Anthropic rechazó la caracterización oficial. En un comunicado, señaló que la técnica en cuestión consistía esencialmente en pedirle al modelo que leyera un código y corrigiera sus errores, y que las vulnerabilidades que surgían eran menores, conocidas y replicables con otros modelos disponibles al público, incluyendo GPT-5.5 de OpenAI, que no fue objeto de ninguna restricción similar. "Si este estándar se aplicara en toda la industria, creemos que detendría esencialmente todos los nuevos lanzamientos de modelos de todos los proveedores de frontera", escribió la empresa. El asesor tecnológico de la Casa Blanca, David Sacks, la contradijo públicamente y afirmó que Anthropic se había negado a corregir el problema antes de que se aplicaran los controles, y que un grupo chino había logrado acceder al modelo. Anthropic desmintió esa versión.

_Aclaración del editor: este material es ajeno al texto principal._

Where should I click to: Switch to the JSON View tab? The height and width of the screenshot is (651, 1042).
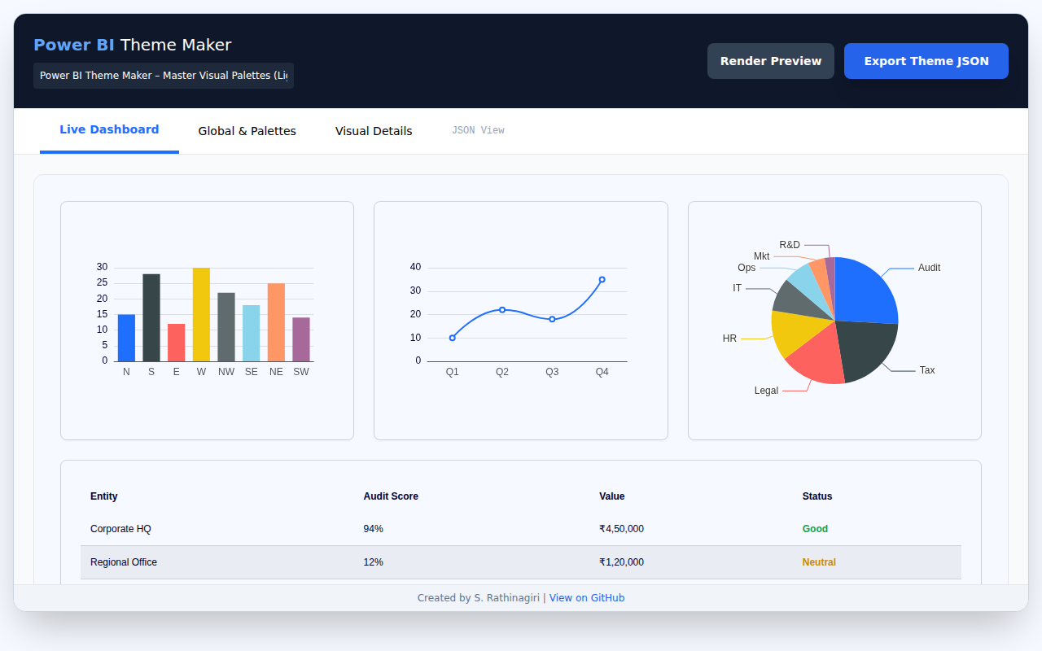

Una pelea que venía de antes

El episodio no surgió de la nada. La relación entre Anthropic y la administración Trump acumula rispideces desde hace meses. La empresa se negó a permitir que sus modelos fueran utilizados para vigilancia doméstica o para sistemas de armamento letal autónomo. Como represalia, el Pentágono la declaró "riesgo en la cadena de suministro", una categoría históricamente reservada para adversarios extranjeros, lo que obligó a los contratistas de defensa a certificar que no usarían los modelos de Anthropic en sus trabajos con el ejército. La empresa inició acciones legales contra la administración y el caso sigue en los tribunales.

TechCrunch citó fuentes según las cuales fueron las "diferencias de personalidad" entre Anthropic y la administración Trump las que motivaron la orden de exportación, más que cualquier vulnerabilidad real en el modelo. Es una lectura que encaja con la cronología: la carta del Departamento de Comercio llegó dos días después de que Dario Amodei, el fundador y CEO de Anthropic, publicara un extenso ensayo pidiendo al gobierno que se reservara el derecho legal de bloquear modelos de IA que no superaran pruebas independientes de seguridad. Dos días más tarde, el gobierno ejerció exactamente esa facultad contra él.

El mercado en vilo y un precedente que inquieta

El momento no pudo ser peor para Anthropic. La empresa, valuada en 965.000 millones de dólares en su última ronda de financiamiento, había presentado en forma confidencial su solicitud para salir a bolsa apenas días antes del incidente. La incertidumbre regulatoria amenaza con enfriar el entusiasmo de los inversores, en un momento en que OpenAI también evalúa su propio ingreso al mercado bursátil.

Jim Reid, jefe global de análisis macroeconómico del Deutsche Bank, resumió el problema de fondo: si esta medida no es un tropiezo aislado, "no son buenas noticias para las empresas tecnológicas estadounidenses ni para quienes suponen una velocidad vertiginosa de adopción de la inteligencia artificial". Las empresas que incorporan modelos de IA a sus operaciones necesitan saber que ese acceso no va a ser cortado de un día para el otro. "No se puede depender de algo que puede ser apagado", dijo Reid.

El gobierno de Estados Unidos demostró que puede obligar a una empresa privada a desactivar sus productos con una carta, sin aprobación judicial y con efecto inmediato sobre todo el planeta. Para los países que dependen de herramientas de IA desarrolladas allí —es decir, la abrumadora mayoría— la señal es clara: el acceso a la tecnología más avanzada puede ser revocado en cualquier momento por decisión política de Washington, sin importar los contratos firmados ni los servicios en funcionamiento. Los controles de exportación son un instrumento tan poderoso como impredecible: cada vez que Washington apaga un modelo, China gana un argumento para convencer al resto del mundo de que construya el suyo propio.